3. when i try to debootstrap on that virtiofs after chrooting apt fails to resolve hostnames while ping by name works - i tried twice, same result - does anybody know why? debian irc wasnt very helpful
i also installed proxmox backup server in another vm but it seems a bit more complicated than proxmox ve itself
4. is my understanding correct that both pbs and zfs offer incremental backups but only zfs allows me to backup proxmox configuration by copying /etc?
 
You may want to break that down into multiple threads on the forum rather than using this thread as a catchall - it's old enough and the title is vague enough that I'm probably the only one watching it - just because I happened to be logged in and saw it when you first posted.

1. Choose RAID0 (striped) and that will allow the single-disk, single-vdev "striped" pool.

Screenshot 2025-04-21 at 8.18.33 PM.png Screenshot 2025-04-21 at 8.19.13 PM.png

2. You can always increase the size, but you can't decrease it. You can also use Thin provisioning with Discard enabled and and run fstrim inside the guest to get it back down to just the used size.

Screenshot 2025-04-08 at 9.28.45 PM.pngScreenshot 2025-04-08 at 9.32.09 PM.png
Screenshot 2025-04-21 at 2.17.25 PM.png
Virtio Folders are managed under Datacenter: Directory Mappings, but Proxmox does not create any by default. What are you seeing exactly?

Screenshot 2025-04-21 at 2.26.05 PM.png

3. You probably still need to have a resolv.conf in the chroot.

Code:
#/etc/resolv.conf

search cluster.example.com
nameserver 1.1.1.1

4. The PVEs aren't meant to be backed up.

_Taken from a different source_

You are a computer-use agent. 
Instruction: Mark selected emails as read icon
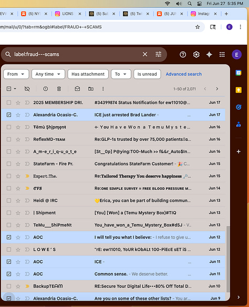pyautogui.click(x=77, y=89)
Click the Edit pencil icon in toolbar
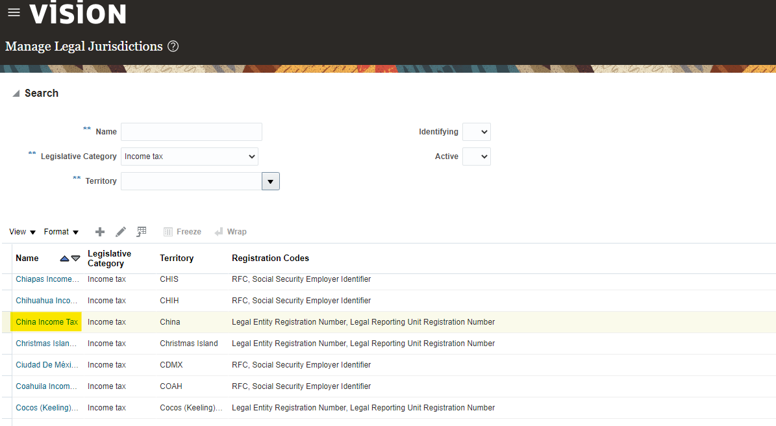Viewport: 776px width, 426px height. click(121, 232)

Anything shared across the cluster is meant to be done at the Datacenter level and any special-purpose task is intended to be done in a guest.

Something like ansible would be the "backup" for a PVE.

If you were to have a problem with a node, the recommended procedure is to fail it out of the cluster, reinstall, and reconfigure. This is typically much faster than trying to sort through various configurations and determine which to restore and which to regenerate.

That said, yes, you can certainly use ZFS snapshots or rsync on the Host.